How a Lighting Company Is Making Cordless Designer Lamps That Actually Work

How a Lighting Company Is Making Cordless Designer Lamps That Actually Work
Gantri, a lighting maker in the Bay Area, has released a new line of battery-powered lamps designed together with Ammunition, a design studio also based in San Francisco. The lamps run for over 10 hours on a single charge and come in floor models, table models, and handheld versions, according to Wired.
The Partnership
Gantri specializes in making lamps using 3D printers — a manufacturing technique that lets designers create complex shapes that would be expensive or impossible with traditional factory methods. Ammunition is a thirty-person design firm founded in 2007 by Robert Brunner and Matt Rolandson. The firm has won major design awards, including the Cooper Hewitt National Design Award and five spots on Fast Company's Most Innovative Companies in Design list.
Together, the two companies created several lamp models. Some are inspired by pier structures around San Francisco, which is where both companies are based. The designs include the Pier Small Wireless Task Light and the Drift Small Wireless Task Light.
How the Lamps Work
These lamps use rechargeable batteries instead of power cords. A full charge gives you over 10 hours of light — roughly a full day of use for most people.
One trade-off: the lamps come with their own proprietary charging cables. They do not use the common USB-C connector that most phones and tablets use. This means you will need to keep the manufacturer's cable handy.
Gantri says the lamps will eventually work with Matter, a new smart home standard that lets devices from different companies talk to each other. This means you could eventually control these lamps through Apple HomeKit, Amazon Alexa, or Google Assistant, the same way you might control other smart home devices.
Why This Matters Now
This trend — moving from corded to cordless — is not new to technology. Over the past few decades, we have seen phones, headphones, speakers, and even vacuum cleaners gradually become wireless. The pattern is always the same: early cordless versions work okay but not quite as well as the plugged-in versions. Then batteries get better, the devices improve, and eventually wireless becomes the standard choice.

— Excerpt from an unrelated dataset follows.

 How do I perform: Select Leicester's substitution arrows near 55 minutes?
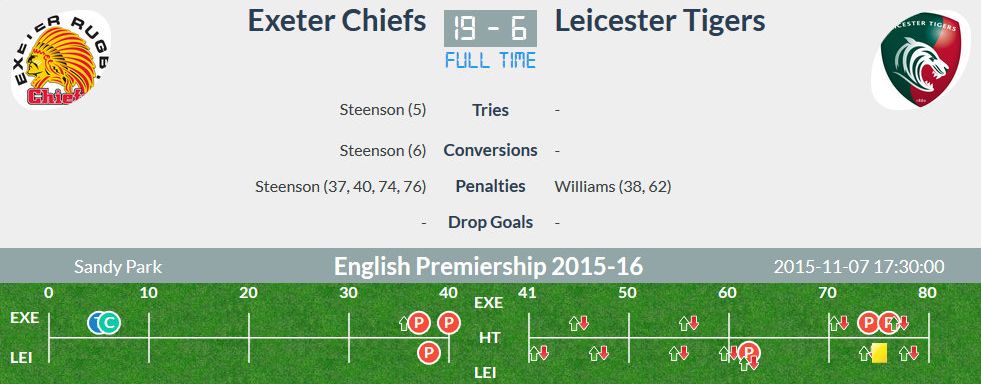(679, 353)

The broader context here is that battery technology has genuinely improved in recent years. Modern lithium batteries hold more power, and LED light bulbs use less electricity than older bulbs. Those two changes together make it practical to build lamps that can run all day on a charge.
Why Gantri Is Making This Move
3D printing gives Gantri an advantage over traditional lamp makers. The company can create unusual shapes and customized designs more easily than factories using older manufacturing methods. Adding wireless capability is a natural next step — it lets customers place lamps anywhere in a room without worrying about cord length or outlet location.
For Ammunition, partnering with Gantri lets the design firm build more ambitious products. For Gantri, working with Ammunition's award-winning team gives the company credibility in high-end design markets.
What You Can Buy Now
Some of these wireless lamps are already available, according to Gantri's website. The Wireless Reserve lamp was scheduled to ship in fall 2024. The companies plan to release more wireless models. Gantri typically prices its lamps at the premium end of the market, so these cordless versions are likely to cost more than budget lighting options.
The Bigger Picture
As homes and offices become more flexible — people rearrange rooms more often, work from different places — lighting that does not require a cord becomes useful. You can move a wireless lamp anywhere without calling an electrician to install new outlets.
The decision to use the Matter standard also tells you something about how the industry is thinking. Companies used to bet everything on a single smart home system — Amazon's Alexa or Apple's HomeKit. Now they are building products that work with all of them, because they know most people will end up mixing devices from different brands in their homes.
This partnership shows how two smaller, specialized companies can compete with larger manufacturers. Gantri brings advanced manufacturing technology. Ammunition brings design expertise. Together, they can create products that larger, older lighting companies would struggle to make.